Cuando le toca su turno, el coronel estadunidense David (Farrel) Faro pedirá ser vendado y esta será la única variante de la cruel ejecución.

Dos soldados –uno pinto como jaguar y otro negro como pantera–, ensartan ambas cabezas con sus lanzas para levantarlas en calidad de estandartes. Luego, como chiquillos, simulan un desfile de la victoria vocalizando los sonidos de trompetas y tambores. El resto de la tropa festeja y ríe con particular entusiasmo sabedora de que los ajusticiados pretendían asesinar al jefe Chemita.

Fusilata en La Quebrada  

Más tarde, frente al Tribunal del Santo Oficio, el generalísimo Morelos será acusado de “conducta sanguinaria y cruel”, adjudicándole la ejecución de cien extranjeros en la parroquia de Acapulco. El aclara que no fue en la iglesia sino en La Quebrada del mismo puerto , rechazando el cargo pues la fusilata fue ordenada por la Junta Gubernativa presidida por Rayón. Ello ante a la negativa del virrey Venegas de canjearlos por el cura Matamoros, capturado por Iturbide en Puruarán.

Galeana, mariscal

“Porque las vicisitudes de la guerra son varias, y mi segundo, el brigadier don Leonardo Bravo está en México, he nombrado mariscal al licenciado Mariano Matamoros, cura de Xantetelco, por el mérito que en este año ha contraído organizando brigada en Izúcar, y defendiendo aquella plaza, a más de lo que trabajó en Cuautla; y otros que se agregan a su talento y letras. Por ese motivo lo he dado a conocer como mi segundo, a quien deberán ocurrir todos , en todo lo de mi cargo, en mi fallecimiento o prisión, quod absit”.

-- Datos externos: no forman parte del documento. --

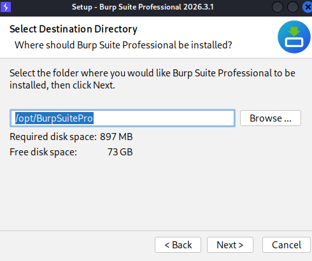Viewport: 312px width, 261px height.
Task: Click the 897 MB value
Action: click(117, 137)
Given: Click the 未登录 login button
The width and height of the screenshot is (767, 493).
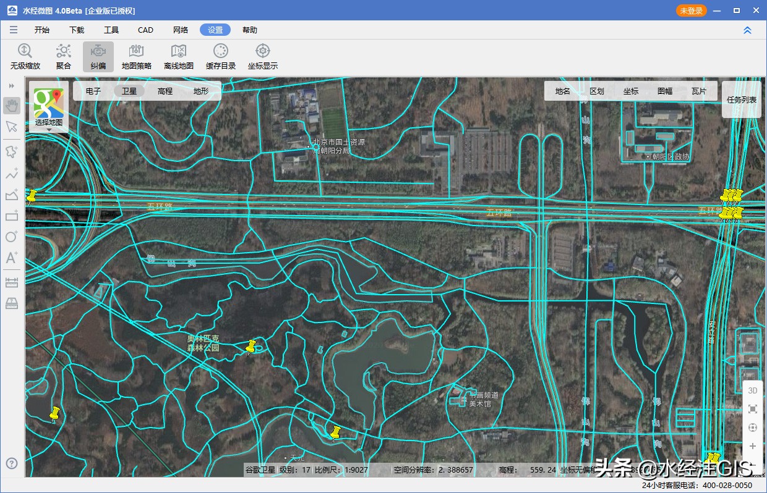Looking at the screenshot, I should pyautogui.click(x=691, y=11).
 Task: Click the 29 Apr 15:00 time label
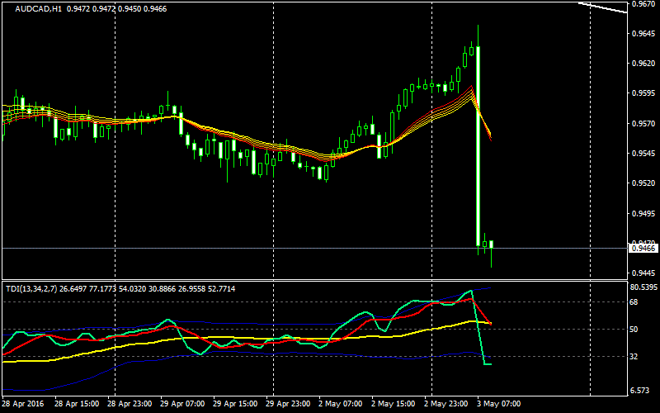click(x=235, y=405)
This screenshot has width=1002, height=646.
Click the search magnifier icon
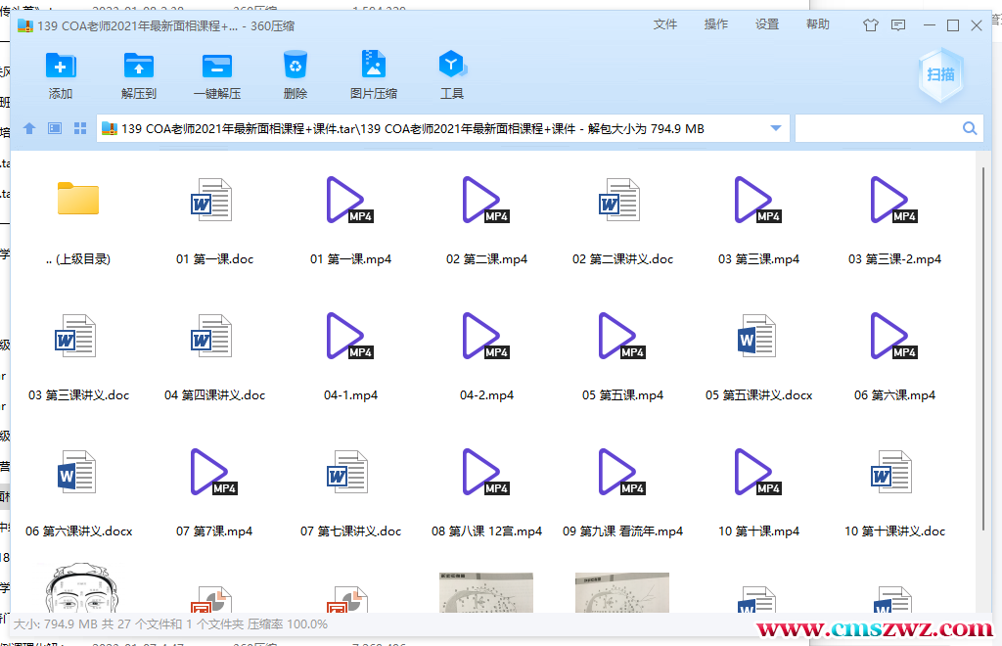click(x=970, y=127)
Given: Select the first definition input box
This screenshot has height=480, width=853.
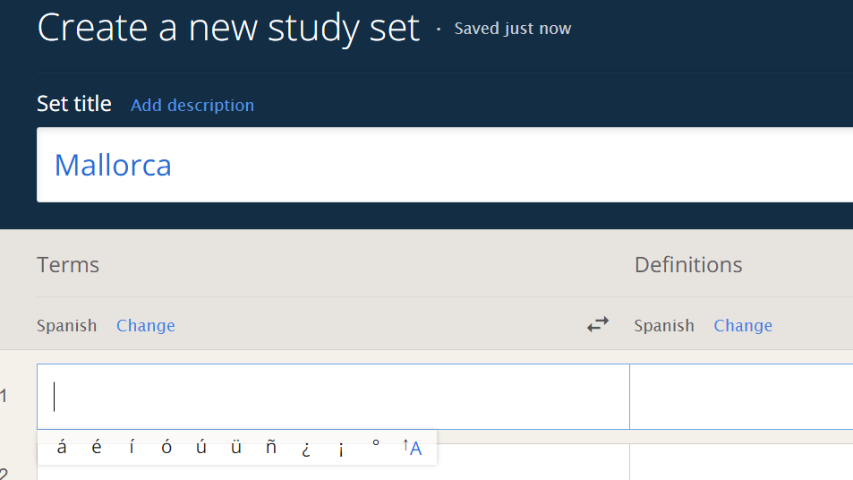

“Matamoros lo merece en las presentes circunstancias; pues aunque el brigadier de la primera brigada don Hermenegildo Galeana ha trabajado más, y es de más valor, inculpablemente no sabe escribir, y por consiguiente le falta aquella aptitud literaria, que recompensa en el otro el menor trabajo personal.

“Sin embargo, el expresado Galeana, por su valor, trabajo y bellas circunstancias es acreedor al grado de mariscal, y por lo mismo se lo he conferido en recompensa de sus fatigas, y para componer el juicio de los hombres, y prohibir una dispersión o desavenencia en un caso fortuito”.

(Texto de la carta dirigida por Morelos al licenciado Ignacio Rayón, presidente de la Junta Gubernativa de América, el 12 de septiembre de 1812).